### Input material ###
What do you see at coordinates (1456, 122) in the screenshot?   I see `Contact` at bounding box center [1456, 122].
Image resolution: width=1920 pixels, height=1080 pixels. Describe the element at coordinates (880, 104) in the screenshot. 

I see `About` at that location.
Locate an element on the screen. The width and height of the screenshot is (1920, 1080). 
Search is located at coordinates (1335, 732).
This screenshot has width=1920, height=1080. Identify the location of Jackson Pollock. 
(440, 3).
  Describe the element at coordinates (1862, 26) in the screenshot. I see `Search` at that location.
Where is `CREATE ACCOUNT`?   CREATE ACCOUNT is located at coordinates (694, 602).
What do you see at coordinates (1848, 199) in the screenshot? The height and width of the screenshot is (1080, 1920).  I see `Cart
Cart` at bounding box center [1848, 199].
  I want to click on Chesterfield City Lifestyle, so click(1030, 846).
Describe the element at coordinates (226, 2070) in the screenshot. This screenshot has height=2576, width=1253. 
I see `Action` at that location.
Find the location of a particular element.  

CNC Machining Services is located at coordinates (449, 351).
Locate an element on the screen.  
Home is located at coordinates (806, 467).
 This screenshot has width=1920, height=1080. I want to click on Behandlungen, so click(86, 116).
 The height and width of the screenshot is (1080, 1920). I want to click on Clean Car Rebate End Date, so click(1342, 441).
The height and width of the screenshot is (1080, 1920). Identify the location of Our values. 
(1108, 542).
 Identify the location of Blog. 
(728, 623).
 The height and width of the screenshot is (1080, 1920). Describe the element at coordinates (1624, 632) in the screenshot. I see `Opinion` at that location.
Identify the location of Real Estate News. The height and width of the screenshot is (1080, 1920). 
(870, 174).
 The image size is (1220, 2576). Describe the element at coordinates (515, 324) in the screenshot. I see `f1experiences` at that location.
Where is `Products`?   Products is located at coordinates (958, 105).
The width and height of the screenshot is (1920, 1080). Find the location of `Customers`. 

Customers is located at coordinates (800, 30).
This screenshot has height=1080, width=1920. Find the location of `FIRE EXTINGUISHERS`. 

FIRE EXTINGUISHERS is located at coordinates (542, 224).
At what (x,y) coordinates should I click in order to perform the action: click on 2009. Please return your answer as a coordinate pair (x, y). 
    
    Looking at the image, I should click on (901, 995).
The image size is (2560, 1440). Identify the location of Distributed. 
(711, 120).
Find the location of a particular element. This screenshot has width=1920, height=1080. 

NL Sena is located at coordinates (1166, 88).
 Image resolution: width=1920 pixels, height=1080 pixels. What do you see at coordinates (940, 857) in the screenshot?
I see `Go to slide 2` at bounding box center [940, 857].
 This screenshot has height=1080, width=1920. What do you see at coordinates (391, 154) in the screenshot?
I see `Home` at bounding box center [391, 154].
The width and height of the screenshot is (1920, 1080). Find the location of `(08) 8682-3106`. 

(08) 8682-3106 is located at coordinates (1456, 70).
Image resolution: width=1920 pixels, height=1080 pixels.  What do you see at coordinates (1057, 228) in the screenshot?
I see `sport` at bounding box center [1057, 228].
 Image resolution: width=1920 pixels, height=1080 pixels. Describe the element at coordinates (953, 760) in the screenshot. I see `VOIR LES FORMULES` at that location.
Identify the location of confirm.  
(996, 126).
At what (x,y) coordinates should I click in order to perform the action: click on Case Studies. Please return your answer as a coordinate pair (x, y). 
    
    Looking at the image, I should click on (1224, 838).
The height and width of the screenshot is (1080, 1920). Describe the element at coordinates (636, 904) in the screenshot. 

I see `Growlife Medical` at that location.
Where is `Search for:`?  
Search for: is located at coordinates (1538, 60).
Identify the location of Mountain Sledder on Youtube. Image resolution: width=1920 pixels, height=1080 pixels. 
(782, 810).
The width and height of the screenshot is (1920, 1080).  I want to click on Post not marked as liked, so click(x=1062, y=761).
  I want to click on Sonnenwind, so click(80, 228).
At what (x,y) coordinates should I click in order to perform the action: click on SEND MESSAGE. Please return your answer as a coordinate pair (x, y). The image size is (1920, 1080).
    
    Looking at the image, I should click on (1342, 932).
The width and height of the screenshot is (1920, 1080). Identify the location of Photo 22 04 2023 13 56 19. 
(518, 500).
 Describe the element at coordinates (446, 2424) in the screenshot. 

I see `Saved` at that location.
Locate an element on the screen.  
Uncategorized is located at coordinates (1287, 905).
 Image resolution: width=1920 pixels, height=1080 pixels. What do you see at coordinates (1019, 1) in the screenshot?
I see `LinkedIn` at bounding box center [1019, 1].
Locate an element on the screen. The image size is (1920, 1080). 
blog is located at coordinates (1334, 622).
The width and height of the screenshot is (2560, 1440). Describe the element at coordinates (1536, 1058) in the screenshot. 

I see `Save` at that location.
###
• _Work to complete_: Reproduce all of the records above, substituting "Point out the location of" for every occurrence of "Identify the location of" and leaving everything else unchanged.

• _Exercise result_:
What do you see at coordinates (1456, 122) in the screenshot?   I see `Contact` at bounding box center [1456, 122].
Image resolution: width=1920 pixels, height=1080 pixels. Describe the element at coordinates (880, 104) in the screenshot. 

I see `About` at that location.
Locate an element on the screen. The width and height of the screenshot is (1920, 1080). 
Search is located at coordinates (1335, 732).
This screenshot has width=1920, height=1080. Point out the location of Jackson Pollock. 
(440, 3).
  Describe the element at coordinates (1862, 26) in the screenshot. I see `Search` at that location.
Where is `CREATE ACCOUNT`?   CREATE ACCOUNT is located at coordinates (694, 602).
What do you see at coordinates (1848, 199) in the screenshot? The height and width of the screenshot is (1080, 1920).  I see `Cart
Cart` at bounding box center [1848, 199].
  I want to click on Chesterfield City Lifestyle, so click(1030, 846).
Describe the element at coordinates (226, 2070) in the screenshot. This screenshot has height=2576, width=1253. 
I see `Action` at that location.
Find the location of a particular element.  

CNC Machining Services is located at coordinates (449, 351).
Locate an element on the screen.  
Home is located at coordinates (806, 467).
 This screenshot has width=1920, height=1080. I want to click on Behandlungen, so click(86, 116).
 The height and width of the screenshot is (1080, 1920). I want to click on Clean Car Rebate End Date, so click(1342, 441).
The height and width of the screenshot is (1080, 1920). Point out the location of Our values. 
(1108, 542).
 Point out the location of Blog. 
(728, 623).
 The height and width of the screenshot is (1080, 1920). Describe the element at coordinates (1624, 632) in the screenshot. I see `Opinion` at that location.
Point out the location of Real Estate News. The height and width of the screenshot is (1080, 1920). 
(870, 174).
 The image size is (1220, 2576). Describe the element at coordinates (515, 324) in the screenshot. I see `f1experiences` at that location.
Where is `Products`?   Products is located at coordinates (958, 105).
The width and height of the screenshot is (1920, 1080). Find the location of `Customers`. 

Customers is located at coordinates (800, 30).
This screenshot has height=1080, width=1920. Find the location of `FIRE EXTINGUISHERS`. 

FIRE EXTINGUISHERS is located at coordinates (542, 224).
At what (x,y) coordinates should I click in order to perform the action: click on 2009. Please return your answer as a coordinate pair (x, y). 
    
    Looking at the image, I should click on (901, 995).
The image size is (2560, 1440). Point out the location of Distributed. 
(711, 120).
Find the location of a particular element. This screenshot has width=1920, height=1080. 

NL Sena is located at coordinates (1166, 88).
 Image resolution: width=1920 pixels, height=1080 pixels. What do you see at coordinates (940, 857) in the screenshot?
I see `Go to slide 2` at bounding box center [940, 857].
 This screenshot has height=1080, width=1920. What do you see at coordinates (391, 154) in the screenshot?
I see `Home` at bounding box center [391, 154].
The width and height of the screenshot is (1920, 1080). Find the location of `(08) 8682-3106`. 

(08) 8682-3106 is located at coordinates (1456, 70).
Image resolution: width=1920 pixels, height=1080 pixels.  What do you see at coordinates (1057, 228) in the screenshot?
I see `sport` at bounding box center [1057, 228].
 Image resolution: width=1920 pixels, height=1080 pixels. Describe the element at coordinates (953, 760) in the screenshot. I see `VOIR LES FORMULES` at that location.
Point out the location of confirm.  
(996, 126).
At what (x,y) coordinates should I click in order to perform the action: click on Case Studies. Please return your answer as a coordinate pair (x, y). 
    
    Looking at the image, I should click on (1224, 838).
The height and width of the screenshot is (1080, 1920). Describe the element at coordinates (636, 904) in the screenshot. 

I see `Growlife Medical` at that location.
Where is `Search for:`?  
Search for: is located at coordinates (1538, 60).
Point out the location of Mountain Sledder on Youtube. Image resolution: width=1920 pixels, height=1080 pixels. 
(782, 810).
The width and height of the screenshot is (1920, 1080).  I want to click on Post not marked as liked, so click(x=1062, y=761).
  I want to click on Sonnenwind, so click(80, 228).
At what (x,y) coordinates should I click in order to perform the action: click on SEND MESSAGE. Please return your answer as a coordinate pair (x, y). The image size is (1920, 1080).
    
    Looking at the image, I should click on (1342, 932).
The width and height of the screenshot is (1920, 1080). Point out the location of Photo 22 04 2023 13 56 19. 
(518, 500).
 Describe the element at coordinates (446, 2424) in the screenshot. 

I see `Saved` at that location.
Locate an element on the screen.  
Uncategorized is located at coordinates (1287, 905).
 Image resolution: width=1920 pixels, height=1080 pixels. What do you see at coordinates (1019, 1) in the screenshot?
I see `LinkedIn` at bounding box center [1019, 1].
Locate an element on the screen. The image size is (1920, 1080). 
blog is located at coordinates (1334, 622).
The width and height of the screenshot is (2560, 1440). Describe the element at coordinates (1536, 1058) in the screenshot. 

I see `Save` at that location.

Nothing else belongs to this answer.